Bugun...


İmam Hüseyin (a.s) ve Kerbela Vakıası - 4
Tarih: 26-07-2023 12:28:14 Güncelleme: 26-07-2023 12:28:14 + -


İmam Hüseyin (a.s) aynı gece düşmanın, saldırılarını çeşitli yerlerden yapamamaları için çadırların her tarafında hendek kazmalarını fakat bir yeri açık bırakmalarını emretti.

facebook-paylas
Tarih: 26-07-2023 12:28

İmam Hüseyin (a.s) ve Kerbela Vakıası - 4

Bismillahirrahmanirrahim

Aşûra gecesi bitince sabah erkenden her iki ordu birbirinin karşısında saflarını düzenleyip İmam (a.s) ve ashabı kararlı ve dimdik bir şekilde savaşa hazırlandılar.

İmam Hüseyin (a.s) yanında bulunan savaş görmüş ve savaş yeteneği olan elli ve İbn-i Sa'd'ın yazdığına göre Kûfe ordusundan İmam Hüseyin’in (a.s) askerlerine katılan [1] yirmi kişi ile saflarını münezzeh edip Kûfe askerlerine hitaben şöyle söze başladı:

"Ben sizin ve hemşerilerinizin daveti üzerine, size doğru gelmişim. Siz "sünnet ortadan kalkmış ve nifak İslam alemini sarmış" diye yazmış ve ümmetin ıslahı için Kûfe'ye gelmemi benden istemiştiniz. Şimdi eğer sözünüzden pişman olmuş iseniz, buradan dönüp giderim. Kendinize gelin! Peygamber'in ve -İslam'a ilk inanan ve Hamza, Cafer ve Abbas gibi büyük İslamî şahsiyetlerin kendisinin amcaları olan- amcası oğlunun evladının kanını dökmeyi kendinize nasıl yakıştırabilirsiniz? Benim ve kardeşimin hakkında Resulullah'ın (s.a.a) "Hasan ve Hüseyin cennet bahçesinin gençleridir" buyurduğunu duymamış mısınız? Eğer bana inanmıyor ve bunu benden kabul etmiyorsanız, henüz yaşayan Cabir b. Abdullah Ensari, Ebu Sâid Hudri ve Zeyd b. Erkam'dan sorun." [2]

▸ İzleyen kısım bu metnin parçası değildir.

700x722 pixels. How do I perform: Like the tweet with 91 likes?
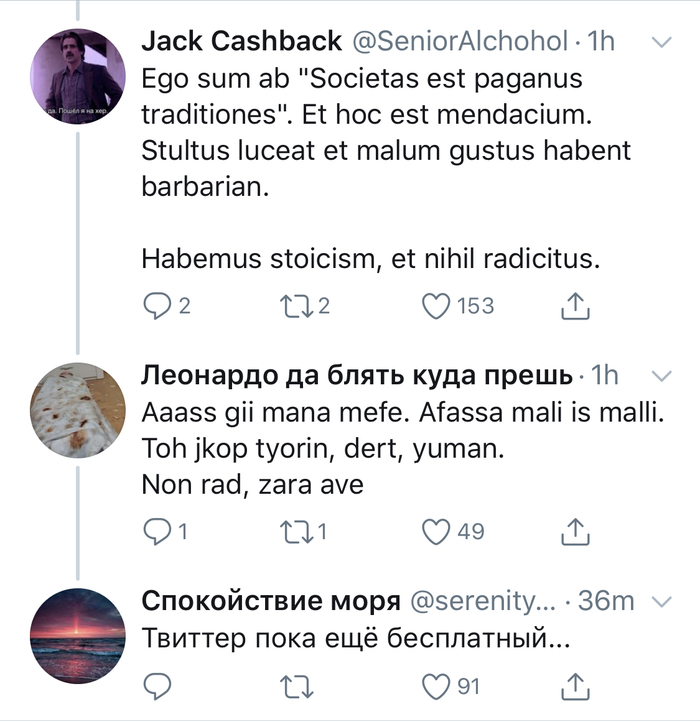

Hürr b. Yezid, o ana kadar bu hazırlıkların ve girişimlerin Hz. Resulullah'ın (s.a.a) evladı ile gerçek bir savaşa sürükleneceğini hiç sanmıyordu. Ama şimdi meselenin ciddileştiğini görüyordu. İbn-i Sa'd'ın yanına gidip "Hüseyin'in (a.s) sözlerinden hiçbiri sizi ikna etmiyor mu?" diye sordu. Ömer b. Sa'd "Benim elimde olsaydı onu öldürmezdim" cevabını verdi.

Bu olaylardan sonra Hürr kendini İmam'ın (a.s) huzuruna iletip önceki hareketlerinden, tavırlarından dolayı özür dileyerek affedilmesini istedikten sonra, şehadet yolunu seçip İmam'ın (a.s) vefalı ashabının ilk şehidi oldu. [3]

Emirü’l Müminin Ali (a.s) yaptığı savaşların hiçbirinde savaşı kendisi başlatmamıştı ve bu da İmam'ın (a.s) metodu idi. Şimdi de onun oğlu İmam Hüseyin (a.s) babasının yöntemine uyarak savaşı kendisi başlatmadı.

Ömer b. Sa'd, İmam'ın Hüseyin’in (a.s) ordusuna ilk oku savurdu ve İmam Hüseyin'in (a.s) ordusuna ilk oku atanın kendisi olduğuna İbn-i Ziyad'ın yanında tanıklık etmeleri için de Kûfe ordusunu şahit tuttu. [4]

Şimdi savaş başlamıştı. Önce teke tek başlatılınca düşman ölüleri Müslümanların şehitlerinden daha çok oldu. Bu sahneyi gören Amr b. Haccac paniğe kapılarak "Ey millet! Arap kahramanlarıyla savaşmakta olduğunuzu unutmayın" diye bağırdı.

"Eğer onları taş yağmuruna tutmazsanız, hepinizi öldürecekler." [5]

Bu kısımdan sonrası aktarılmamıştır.